Endorsements & Reviews
“No story exactly like Sharon Leder’s has been told. It is, like many memoirs, a snapshot in time that reproduces an era, namely that of first- and second-generation Jewish Americans in the post-War era. At the same time, it is a grimly accurate depiction of the twin diseases of addiction and codependence as told by the daughter of a Jewish heroin addict. Those who have no first-hand experience living with addiction will find this story an eye-opening introduction of sorts to the family dynamics of this disease. Those who can personally relate will find it both disturbing and comforting in its familiarity. In either case, anyone interested in joining a woman in recovery as she recalls a childhood beset by codependence and addiction will appreciate the honesty and authenticity of this portrait.”
“This novel is more real than most nonfiction, telling a true and painful story about heroin addiction, family secrets, and the impact on children of severe family dysfunction, especially, as is so often the case, when no one talks about what is really going on. In taking her own experiences and crafting a novel, Sharon Leder has done all of us who care about families, children, addiction, and healing a real service.”
“I read The Fix cover to cover and wept. I wept as the father of three wonderful daughters. I wept for the young man my older daughter is engaged to marry—a heroin addict in recovery. I wept as a Jew. I wept as a man and a husband. I wept as a politician who knows that between the cold statistics and policy debates about opiate addiction lie millions of personal tragedies about the devastating impact that this crisis is having on individuals, families, and our communities. Sharon Leder tells her very personal journey through the heart and mind of Sara, a young girl coming of age in a family devastated by the struggle of her father, Josef, a heroin addict. In this beautifully written and moving story, Leder shares with us the heartbreak that addiction brings to a family. She does so through the lens of love, innocence, and awakening that moves us to a higher level of understanding and compassion while demanding that we commit the needed support and resources to families in crisis. This is a remarkable book that touches us with despair while inspiring us to action.”
“Told through the eyes of young Sara, whose father is addicted to heroin, The Fix engages the reader on many levels, creating an affective and touching response. Even today, although drug addiction is more and more in the news, many families and cultures are loath to openly admit their problem and tell their stories. This book is a means to do so, as it presents the devastating effect of addiction from many perspectives, including that of the drug addict, his spouse, his daughter, his parents, and the Jewish community. I could not put The Fix down, eager to see if and how a positive resolution would emerge.”

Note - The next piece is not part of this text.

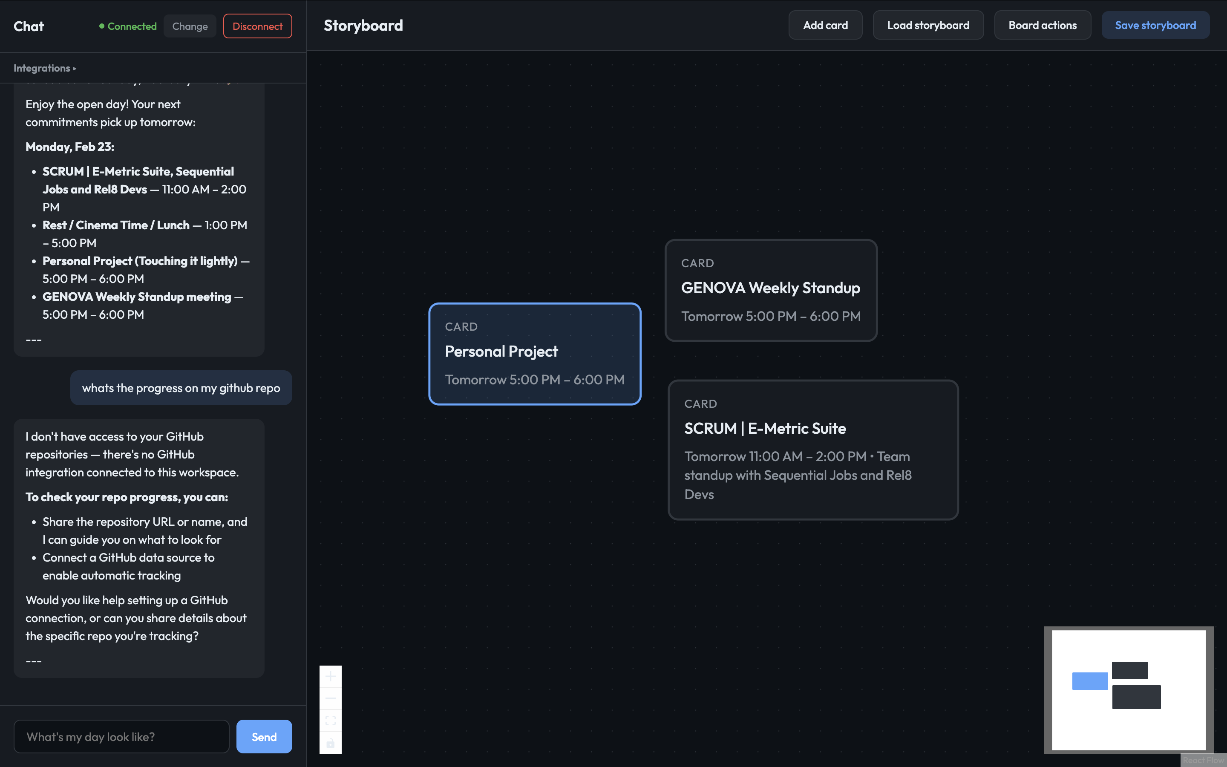This screenshot has height=767, width=1227.
Task: Click Save storyboard
Action: pos(1154,25)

The Fix does what I would have thought impossible, leading the reader to feel compassion for a man whose decades-long heroin addiction destroyed his life, while almost destroying the lives of his wife and children. Told from the viewpoint of his daughter, Sara, the richness of her love, coupled with the reality of her pain, leads the reader to find a certain nobility in a deeply damaged man. A compelling novel, The Fix is also a true story.

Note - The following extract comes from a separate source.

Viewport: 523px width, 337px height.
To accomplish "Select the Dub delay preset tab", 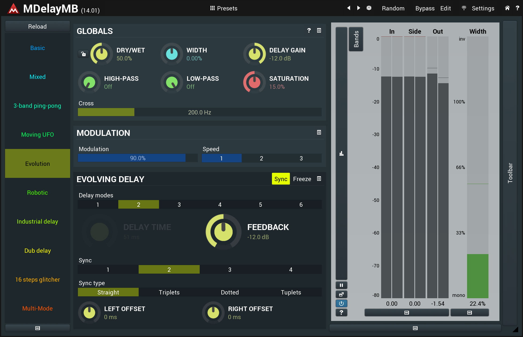I will [x=37, y=251].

“Sharon Leder has written a courageous, searingly honest novel. She lays bare the devastation that a parent’s addiction inflicts on the entire family. The studious, precociously reflective protagonist, Sara, navigates the rough passage from eight-year-old girl to eighteen-year-old adolescent, amid the swirling currents of 1950’s and ’60s civil rights marches, assassinations, and dawning feminism. … As a professor of developmental psychology, for many years I taught a course called “Children and Stress,” which focused on the impact of parental addiction, among other stressors, on children and families. … If only I had had this book to bring to vivid life the felt reality of a child’s ordeal!”

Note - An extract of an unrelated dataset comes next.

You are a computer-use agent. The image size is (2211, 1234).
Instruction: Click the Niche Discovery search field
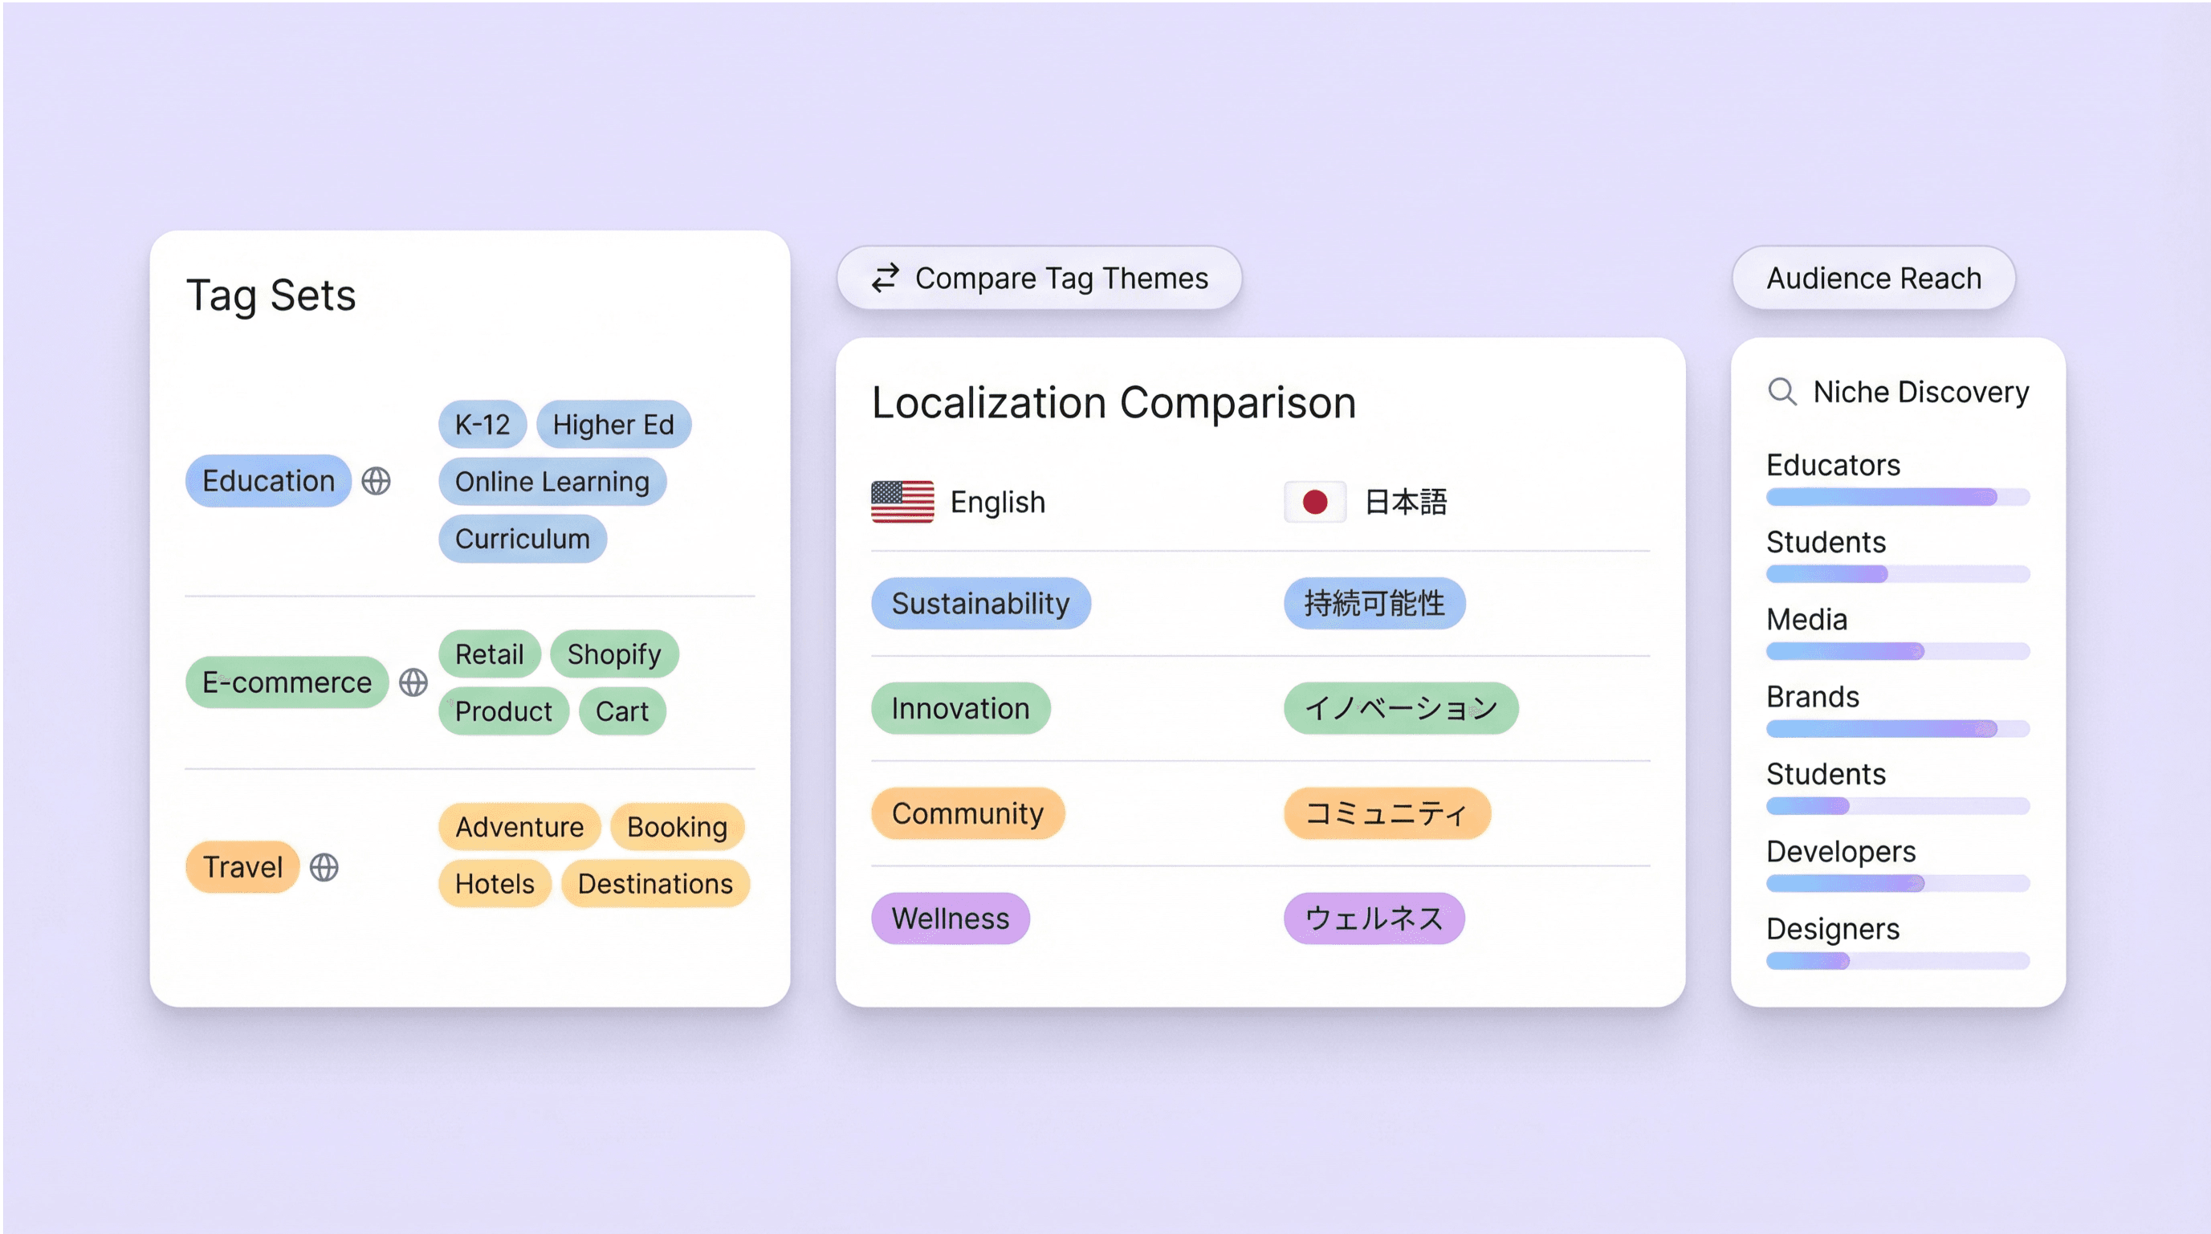tap(1920, 391)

“In recovery circles, one often hears the phrase, ‘You’re as sick as your secret.’ In The Fix we watch a child instinctively try to uncover her family’s secret and separate her drug-addicted father into two ‘daddies’, one who is sick and another who is loving. We experience the total isolation of a close-knit family, living in an era when the word ‘heroin’ could only be uttered in a hushed tone over a kitchen table, and doing the best they could with the knowledge and resources they had at the time. We travel with a lonely, bright, and giving child as she discovers that her father’s “illness” controls not only him but the lives of everyone in her family. And at the same time, we witness her prevailing spirit as it was nurtured by one teacher, who hears her pain and encourages her to express it. Sharon Leder has given us that child’s voice with clarity, intensity, and purpose in this moving and important historical memoir, for in the end, The Fix isn’t about a father’s addiction but a daughter’s capacity to forgive, heal, and grow.”